Prescribed Opiates are Easy Road to Addiction

Posted by admin on September 14, 2010

Article on Opiate Addiction and Addictions Counseling Scottsdale, originally published in the Easy Valley Tribune – East Valley Voice 1/31/2009

There are not too many things I’d bet my life on. So, if you told me that “Danny” would some day become addicted to opiates, I’d have bet all I had. Just name an indicator of stability and this 29-year-old had it. Open, honest and direct are just a few.

It all started with an alcohol hangover. The medicine cabinet was open and on the way to the Tylenol, an old prescription sat. Hmm, Percocet was a pain reliever. Just what the doctor ordered. Poof, the pain was not only gone, but it was replaced by euphoria. Whoa, he thought, an instantaneous reversal of fortune. Just once can’t hurt.

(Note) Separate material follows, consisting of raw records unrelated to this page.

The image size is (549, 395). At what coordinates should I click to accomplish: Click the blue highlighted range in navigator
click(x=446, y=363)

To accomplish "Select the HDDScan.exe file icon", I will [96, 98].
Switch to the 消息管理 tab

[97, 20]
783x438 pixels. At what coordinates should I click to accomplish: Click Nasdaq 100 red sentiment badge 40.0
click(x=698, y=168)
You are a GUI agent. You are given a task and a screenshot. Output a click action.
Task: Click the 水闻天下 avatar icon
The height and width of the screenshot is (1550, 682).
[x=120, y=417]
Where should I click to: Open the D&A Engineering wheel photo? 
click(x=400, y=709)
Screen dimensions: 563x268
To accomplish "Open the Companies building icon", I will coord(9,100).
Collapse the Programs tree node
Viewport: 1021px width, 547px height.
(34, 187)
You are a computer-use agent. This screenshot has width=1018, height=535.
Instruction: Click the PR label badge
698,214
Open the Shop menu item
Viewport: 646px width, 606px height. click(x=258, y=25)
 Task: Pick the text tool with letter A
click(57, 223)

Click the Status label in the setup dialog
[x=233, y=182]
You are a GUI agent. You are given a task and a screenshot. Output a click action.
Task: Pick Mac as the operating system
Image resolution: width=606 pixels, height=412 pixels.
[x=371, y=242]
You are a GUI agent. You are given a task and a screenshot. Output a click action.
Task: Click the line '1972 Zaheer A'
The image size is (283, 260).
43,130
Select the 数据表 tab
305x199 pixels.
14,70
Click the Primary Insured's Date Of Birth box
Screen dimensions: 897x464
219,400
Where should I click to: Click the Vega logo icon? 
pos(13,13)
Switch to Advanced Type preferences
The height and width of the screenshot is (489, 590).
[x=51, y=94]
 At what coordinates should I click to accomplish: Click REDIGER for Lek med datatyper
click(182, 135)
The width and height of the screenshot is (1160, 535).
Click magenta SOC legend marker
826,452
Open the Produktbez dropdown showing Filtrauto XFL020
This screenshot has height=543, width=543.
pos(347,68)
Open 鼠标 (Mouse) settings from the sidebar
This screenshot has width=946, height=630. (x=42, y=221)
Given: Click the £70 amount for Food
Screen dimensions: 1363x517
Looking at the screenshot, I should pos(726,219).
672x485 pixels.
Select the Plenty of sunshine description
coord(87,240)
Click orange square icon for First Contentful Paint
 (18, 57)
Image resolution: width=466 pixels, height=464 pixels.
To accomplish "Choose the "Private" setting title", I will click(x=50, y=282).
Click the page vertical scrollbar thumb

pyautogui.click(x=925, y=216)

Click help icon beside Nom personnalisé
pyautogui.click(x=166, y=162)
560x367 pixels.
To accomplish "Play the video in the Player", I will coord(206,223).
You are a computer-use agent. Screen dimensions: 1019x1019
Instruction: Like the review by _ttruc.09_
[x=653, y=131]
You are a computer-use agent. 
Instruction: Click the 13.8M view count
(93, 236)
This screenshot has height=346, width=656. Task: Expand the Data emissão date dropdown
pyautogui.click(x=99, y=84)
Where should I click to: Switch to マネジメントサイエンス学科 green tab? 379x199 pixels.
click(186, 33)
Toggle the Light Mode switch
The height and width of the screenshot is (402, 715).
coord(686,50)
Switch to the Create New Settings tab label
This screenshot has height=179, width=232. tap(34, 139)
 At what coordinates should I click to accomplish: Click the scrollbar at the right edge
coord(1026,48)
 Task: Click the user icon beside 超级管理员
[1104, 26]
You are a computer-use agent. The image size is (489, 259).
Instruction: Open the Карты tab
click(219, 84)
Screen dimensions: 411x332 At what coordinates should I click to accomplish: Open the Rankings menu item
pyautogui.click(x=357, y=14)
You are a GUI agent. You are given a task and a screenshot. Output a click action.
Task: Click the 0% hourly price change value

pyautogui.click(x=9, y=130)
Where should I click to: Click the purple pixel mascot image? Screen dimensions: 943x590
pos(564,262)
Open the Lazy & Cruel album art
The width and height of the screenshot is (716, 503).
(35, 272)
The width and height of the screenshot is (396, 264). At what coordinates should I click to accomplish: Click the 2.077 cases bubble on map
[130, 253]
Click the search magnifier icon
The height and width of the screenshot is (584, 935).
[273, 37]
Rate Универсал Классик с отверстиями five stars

As life would have it in the universal justice system, the trial was short and the error, well, the magnitude became painfully obvious. He recently described the withdrawal symptoms to me as “having the ache of the worst flu, times twenty”, with cramping, vomiting, sweating, etc. You’ve seen the movies.

The term opiate describes any of the narcotic alkaloids found in opium, as well as any derivatives of such alkaloids. On the street they are super plentiful. Danny almost instantaneously developed a habit of 25 pills daily with a $900-a-week habit. “It was literally the blink of an eye. I had no clue how quickly one hangover could lead to addiction. These things are as available as candy. What are doctors thinking when they prescribe these things?” As a behavioral health therapist, I called a friend and fellow professional.

Dr. Adam Koelsch is a local psychiatrist, who also treats opiate addiction. In a recent conversation, I asked him why these highly addictive opiates, including Vicodin, Oxycontin and oxycodone, are so readily prescribed.

It appears doctor’s choices are limited. Alternatives such as Cymbalta and Lyrica have side effects — dizziness, weight gain, insomnia and nausea. Ibuprofen and aspirin over time can irritate the stomach lining, with the possibility of eventual kidney damage.

Subsequent to our conversation, I wondered for nearly a nanosecond why the choices were limited. It was then that the big “duh” hit me. According to Theodore Dalrymple’s book, “Romancing Opiates: Pharmacological Lies and The Addiction Bureaucracy,” why would time, effort and millions of dollars go into research for non-addictive alternatives, when the aforementioned pain relievers are … ahem, addictive?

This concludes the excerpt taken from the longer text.